> EXERCISE DIRECTIONS
What you return must be every line below that includes the word "computer".

:::

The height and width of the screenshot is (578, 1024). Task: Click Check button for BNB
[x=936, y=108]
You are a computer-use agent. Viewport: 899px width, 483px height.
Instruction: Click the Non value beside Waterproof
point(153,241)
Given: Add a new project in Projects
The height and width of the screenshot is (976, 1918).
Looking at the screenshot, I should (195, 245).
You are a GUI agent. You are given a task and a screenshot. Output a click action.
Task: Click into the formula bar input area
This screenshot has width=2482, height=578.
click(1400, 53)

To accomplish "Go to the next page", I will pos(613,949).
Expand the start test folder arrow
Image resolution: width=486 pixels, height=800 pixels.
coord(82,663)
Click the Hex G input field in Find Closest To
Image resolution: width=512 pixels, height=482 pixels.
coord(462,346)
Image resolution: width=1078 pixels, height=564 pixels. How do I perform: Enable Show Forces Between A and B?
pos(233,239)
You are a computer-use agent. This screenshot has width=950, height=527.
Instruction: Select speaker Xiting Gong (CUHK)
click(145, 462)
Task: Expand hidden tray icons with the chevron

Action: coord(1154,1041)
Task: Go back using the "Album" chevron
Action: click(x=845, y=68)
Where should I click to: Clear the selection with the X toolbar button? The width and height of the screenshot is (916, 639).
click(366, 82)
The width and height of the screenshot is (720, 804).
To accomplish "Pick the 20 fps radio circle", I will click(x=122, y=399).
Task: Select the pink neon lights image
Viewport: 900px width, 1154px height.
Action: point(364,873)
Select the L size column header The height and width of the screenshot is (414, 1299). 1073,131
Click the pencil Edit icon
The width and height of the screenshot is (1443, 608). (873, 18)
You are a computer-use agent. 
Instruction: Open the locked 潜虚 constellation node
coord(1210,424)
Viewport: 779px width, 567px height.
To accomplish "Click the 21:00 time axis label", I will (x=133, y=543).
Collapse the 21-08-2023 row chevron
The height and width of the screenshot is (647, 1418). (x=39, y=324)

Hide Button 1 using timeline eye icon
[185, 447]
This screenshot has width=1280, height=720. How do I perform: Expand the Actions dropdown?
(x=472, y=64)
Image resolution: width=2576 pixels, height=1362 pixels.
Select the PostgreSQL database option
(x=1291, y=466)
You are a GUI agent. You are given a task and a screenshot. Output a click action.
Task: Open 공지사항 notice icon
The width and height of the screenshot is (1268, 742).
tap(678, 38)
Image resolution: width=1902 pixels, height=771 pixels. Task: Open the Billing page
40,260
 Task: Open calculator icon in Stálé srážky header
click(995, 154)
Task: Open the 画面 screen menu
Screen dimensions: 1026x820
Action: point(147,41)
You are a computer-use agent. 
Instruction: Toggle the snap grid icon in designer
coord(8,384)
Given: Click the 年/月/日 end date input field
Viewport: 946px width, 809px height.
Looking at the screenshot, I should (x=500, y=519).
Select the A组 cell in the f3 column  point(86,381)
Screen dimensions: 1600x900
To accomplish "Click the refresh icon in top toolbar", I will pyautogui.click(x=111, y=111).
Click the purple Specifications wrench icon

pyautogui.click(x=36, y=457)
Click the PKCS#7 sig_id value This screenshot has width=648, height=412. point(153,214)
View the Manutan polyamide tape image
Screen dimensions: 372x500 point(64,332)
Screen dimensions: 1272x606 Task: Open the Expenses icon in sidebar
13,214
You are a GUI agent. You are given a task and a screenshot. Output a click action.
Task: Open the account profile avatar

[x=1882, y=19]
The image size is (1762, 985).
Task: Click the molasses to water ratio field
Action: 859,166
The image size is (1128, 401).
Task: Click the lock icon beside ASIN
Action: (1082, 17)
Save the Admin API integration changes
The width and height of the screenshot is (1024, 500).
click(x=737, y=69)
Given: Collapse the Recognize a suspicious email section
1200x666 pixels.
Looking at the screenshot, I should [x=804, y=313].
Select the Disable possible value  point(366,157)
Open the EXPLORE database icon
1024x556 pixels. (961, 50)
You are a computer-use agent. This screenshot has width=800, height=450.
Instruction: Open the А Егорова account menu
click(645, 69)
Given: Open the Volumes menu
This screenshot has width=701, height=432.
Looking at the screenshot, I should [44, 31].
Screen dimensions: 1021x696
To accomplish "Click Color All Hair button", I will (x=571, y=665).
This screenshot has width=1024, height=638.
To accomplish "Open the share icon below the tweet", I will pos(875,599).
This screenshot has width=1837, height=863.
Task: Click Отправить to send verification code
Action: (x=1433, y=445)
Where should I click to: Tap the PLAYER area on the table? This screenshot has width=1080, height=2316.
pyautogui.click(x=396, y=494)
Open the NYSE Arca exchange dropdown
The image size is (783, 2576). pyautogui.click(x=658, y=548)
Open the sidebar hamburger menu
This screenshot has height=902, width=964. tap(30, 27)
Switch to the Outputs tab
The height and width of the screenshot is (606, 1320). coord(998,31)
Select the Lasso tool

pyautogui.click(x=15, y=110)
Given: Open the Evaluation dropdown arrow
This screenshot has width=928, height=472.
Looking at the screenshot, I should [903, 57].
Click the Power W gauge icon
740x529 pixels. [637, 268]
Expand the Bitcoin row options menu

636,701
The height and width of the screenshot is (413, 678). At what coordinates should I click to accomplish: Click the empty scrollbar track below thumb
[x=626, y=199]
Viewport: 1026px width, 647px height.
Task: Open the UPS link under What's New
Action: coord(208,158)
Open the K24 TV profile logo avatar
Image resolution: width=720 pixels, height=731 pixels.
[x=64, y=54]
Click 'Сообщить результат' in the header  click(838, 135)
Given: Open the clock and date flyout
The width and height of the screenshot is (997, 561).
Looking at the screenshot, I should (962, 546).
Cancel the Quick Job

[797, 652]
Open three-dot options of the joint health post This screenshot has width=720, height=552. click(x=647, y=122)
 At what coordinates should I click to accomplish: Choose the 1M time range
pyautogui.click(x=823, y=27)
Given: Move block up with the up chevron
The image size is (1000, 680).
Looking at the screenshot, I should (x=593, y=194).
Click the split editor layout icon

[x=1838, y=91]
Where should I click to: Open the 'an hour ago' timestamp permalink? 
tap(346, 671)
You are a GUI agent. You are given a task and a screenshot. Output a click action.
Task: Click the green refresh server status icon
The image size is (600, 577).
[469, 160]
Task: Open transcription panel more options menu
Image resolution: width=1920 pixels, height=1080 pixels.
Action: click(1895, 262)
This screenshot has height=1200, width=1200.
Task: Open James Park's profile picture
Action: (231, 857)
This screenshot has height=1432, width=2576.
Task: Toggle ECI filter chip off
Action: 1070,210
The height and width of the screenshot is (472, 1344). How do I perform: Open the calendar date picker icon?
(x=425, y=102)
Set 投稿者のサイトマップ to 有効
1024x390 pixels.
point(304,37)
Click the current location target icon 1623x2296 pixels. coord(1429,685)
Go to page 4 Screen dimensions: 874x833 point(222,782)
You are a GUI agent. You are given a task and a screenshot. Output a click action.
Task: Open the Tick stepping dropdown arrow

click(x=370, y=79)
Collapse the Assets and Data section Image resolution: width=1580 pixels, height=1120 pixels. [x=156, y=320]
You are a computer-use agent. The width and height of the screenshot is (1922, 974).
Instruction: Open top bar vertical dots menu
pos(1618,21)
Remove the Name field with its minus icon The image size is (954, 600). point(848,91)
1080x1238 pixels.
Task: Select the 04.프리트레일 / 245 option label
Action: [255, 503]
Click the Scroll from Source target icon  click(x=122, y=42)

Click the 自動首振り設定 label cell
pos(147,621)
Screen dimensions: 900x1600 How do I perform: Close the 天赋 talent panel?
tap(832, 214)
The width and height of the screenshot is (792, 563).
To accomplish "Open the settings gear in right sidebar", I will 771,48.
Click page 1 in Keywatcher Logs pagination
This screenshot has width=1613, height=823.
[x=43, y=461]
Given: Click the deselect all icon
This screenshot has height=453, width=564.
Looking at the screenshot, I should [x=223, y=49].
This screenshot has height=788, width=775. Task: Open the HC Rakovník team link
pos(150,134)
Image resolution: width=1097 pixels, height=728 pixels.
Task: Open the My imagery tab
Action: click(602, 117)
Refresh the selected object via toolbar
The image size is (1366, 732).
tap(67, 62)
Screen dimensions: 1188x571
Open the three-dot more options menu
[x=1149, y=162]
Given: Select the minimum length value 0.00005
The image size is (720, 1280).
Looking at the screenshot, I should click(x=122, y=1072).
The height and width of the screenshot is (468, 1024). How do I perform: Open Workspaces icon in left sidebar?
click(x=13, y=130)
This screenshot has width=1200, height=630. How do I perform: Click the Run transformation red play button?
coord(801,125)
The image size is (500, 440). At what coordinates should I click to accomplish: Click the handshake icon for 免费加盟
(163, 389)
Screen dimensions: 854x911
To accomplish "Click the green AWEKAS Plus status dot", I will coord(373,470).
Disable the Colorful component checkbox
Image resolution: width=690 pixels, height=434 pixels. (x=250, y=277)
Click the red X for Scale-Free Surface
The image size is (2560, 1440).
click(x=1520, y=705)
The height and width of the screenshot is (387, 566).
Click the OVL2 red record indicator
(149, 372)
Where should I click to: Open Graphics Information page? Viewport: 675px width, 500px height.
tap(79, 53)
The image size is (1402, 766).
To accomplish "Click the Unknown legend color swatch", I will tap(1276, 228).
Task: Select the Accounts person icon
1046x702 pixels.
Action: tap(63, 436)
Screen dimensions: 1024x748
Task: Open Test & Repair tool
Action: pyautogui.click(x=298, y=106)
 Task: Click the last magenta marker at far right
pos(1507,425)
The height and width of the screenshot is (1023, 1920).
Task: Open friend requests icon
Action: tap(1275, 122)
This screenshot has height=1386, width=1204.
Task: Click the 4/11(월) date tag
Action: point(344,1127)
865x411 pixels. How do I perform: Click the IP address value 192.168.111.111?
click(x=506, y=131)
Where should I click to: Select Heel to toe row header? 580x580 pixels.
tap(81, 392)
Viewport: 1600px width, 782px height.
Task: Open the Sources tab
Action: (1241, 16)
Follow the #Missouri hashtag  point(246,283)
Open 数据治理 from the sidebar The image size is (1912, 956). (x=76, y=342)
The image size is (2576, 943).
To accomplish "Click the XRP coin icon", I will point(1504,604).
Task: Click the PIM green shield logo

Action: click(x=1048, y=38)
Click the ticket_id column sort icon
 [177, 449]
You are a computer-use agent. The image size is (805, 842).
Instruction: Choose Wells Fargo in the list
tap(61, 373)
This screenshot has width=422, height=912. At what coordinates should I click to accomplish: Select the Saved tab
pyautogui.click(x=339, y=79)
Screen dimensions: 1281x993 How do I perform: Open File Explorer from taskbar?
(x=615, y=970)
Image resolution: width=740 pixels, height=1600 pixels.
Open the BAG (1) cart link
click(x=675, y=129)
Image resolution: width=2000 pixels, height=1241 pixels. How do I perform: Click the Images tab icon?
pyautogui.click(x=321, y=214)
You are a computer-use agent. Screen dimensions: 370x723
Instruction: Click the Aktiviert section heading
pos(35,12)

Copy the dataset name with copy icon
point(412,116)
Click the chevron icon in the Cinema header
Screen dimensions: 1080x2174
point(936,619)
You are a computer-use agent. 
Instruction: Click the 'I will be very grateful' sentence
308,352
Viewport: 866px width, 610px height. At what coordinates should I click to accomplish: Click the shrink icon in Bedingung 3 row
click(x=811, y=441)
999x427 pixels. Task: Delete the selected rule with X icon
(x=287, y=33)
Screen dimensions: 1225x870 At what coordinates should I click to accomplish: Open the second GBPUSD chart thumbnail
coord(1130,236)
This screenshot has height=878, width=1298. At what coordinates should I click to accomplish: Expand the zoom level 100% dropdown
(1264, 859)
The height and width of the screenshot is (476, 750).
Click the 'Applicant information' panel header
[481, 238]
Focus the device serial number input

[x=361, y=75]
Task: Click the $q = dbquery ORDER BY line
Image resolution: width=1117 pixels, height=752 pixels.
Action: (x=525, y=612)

:::

> RESPONSE FOR THIS EXERCISE
You are a computer-use agent. Viewport: 899px width, 483px height.
You are a computer-use agent. This screenshot has width=950, height=527.
You are a computer-use agent. 
You are a computer-use agent. 
You are a computer-use agent. This screenshot has width=800, height=450.
You are a computer-use agent. The width and height of the screenshot is (1922, 974).
You are a computer-use agent. The image size is (805, 842).
You are a computer-use agent. Screen dimensions: 370x723
You are a computer-use agent. 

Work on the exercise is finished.